Clausewitz sur la table

Une légende tenace veut que le 18 janvier 1918 Lénine dansait sous la neige qui tombait sur la place rouge. Ce n’est pas l’ivresse de la vodka qui le pousse ainsi à braver l’hiver russe et le ridicule, mais une célébration. Son gouvernement bolchevik a tenu une journée de plus que la commune de Paris, soit 73 jours.

Cette légende a l’intérêt de nous informer sur deux points importants. En premier lieu, la commune était et est un élément marquant de l’histoire des luttes sociales. Cette insurrection du peuple parisien qui verra l’instauration d’une république ouvrière unique en son genre a durablement marqué les partis communistes, socialistes ou même anarchistes. Cet événement fait l’unanimité dans les rangs de ces organisations pourtant promptes à se contredire sur tout et sur rien. Les commémorations de cet événement sont encore vivaces, non seulement en France, mais aussi dans le reste de l’Europe. L’image romantique des barricades de la Commune et de ses glorieux martyres, massacrés durant la semaine sanglante, reste marquée au fer rouge dans l’imaginaire collectif de toutes les gauches[1].

Le second point, est que pour les forces de gauche de l’époque, la Commune de Paris représente un échec à surmonter. Marx, Lenin, Troski, tous lui rendent volontiers hommage. Mais loin d’avoir une image romantique de cette glorieuse défaite, ces commentateurs des événements sont hantés par la boucherie qui suivra l’échec de cette révolte. Leur objectif sera alors de décortiquer les erreurs politiques et militaires de la Commune pour ne pas les reproduire. Karl Marx indiquera que la Commune aurait dû saisir la Banque de France pour négocier un compromis avec les « Versaillais »[2]. Lénine en déduit que la révolution n’est possible qu’avec un prolétariat solidement organisé. Pour une grande partie de la gauche de l’époque, la Commune de Paris est un horizon à dépasser. Le but n’est pas ici de détailler les « leçons » qui ont été tirées par des personnes bien plus compétentes que moi sur le sujet. Je veux plutôt attirer l’attention sur l’état d’esprit. En effet, dans un autre texte, j’indiquais que dans les conflits politiques, comme dans tous conflits, c’est avant tout la meilleure stratégie qui l’emporte[3]. Et que la stratégie doit constamment évoluer en apprenant de chaque bataille, et surtout des défaites.

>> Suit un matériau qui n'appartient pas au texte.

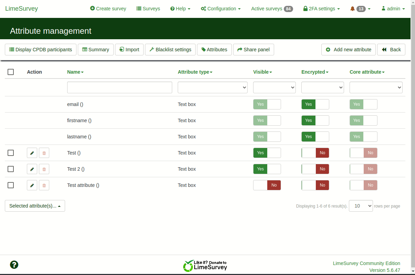Open the 2FA settings menu
The width and height of the screenshot is (415, 275).
click(x=321, y=9)
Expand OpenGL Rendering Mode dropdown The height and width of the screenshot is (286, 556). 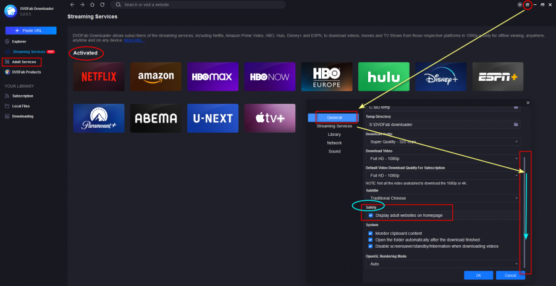click(441, 263)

Mais pour cela il faut, avant toutes choses, accepté la dimension conflictuelle de la politique Il faut donc se débarrasser de l’illusion du consensus[4], cette idée que les acteurs en présence dans un arène politique seraient là pour « le bien commun ». La seule chose qui aurait pu empêcher les Versaillais de massacrer les communards c’est une armée solidement organisée capable de les repousser. Et certainement pas une conversation entre personnes raisonnables de bonne volonté. En politique, il y a des intérêts, principalement de classe, en contradiction qui s’opposent brutalement pour prévaloir sur les autres. Mao Tsé-toung résumera cet état d’esprit dans une phrase célèbre « la politique c’est la guerre sans effusion de sang ». Si sa politique s’avéra plutôt sanglante, cette phrase résume bien un état d’esprit qui consiste à penser les actions politiques comme des campagnes militaires avec des stratégies, des doctrines et des engagements sur des théâtres d’opérations. Le terme « campagnes politiques » par ailleurs, utilisé maintenant couramment, est sans doute un héritage de la notion militaire de campagne. Et une campagne politique se construit souvent avec un plan, une stratégie et même une planification de l’engament de ressources matériels et humaines, comme toutes campagnes militaires. Et forte heureusement, elles sont, dans le cadre démocratique, sans effusion de sang.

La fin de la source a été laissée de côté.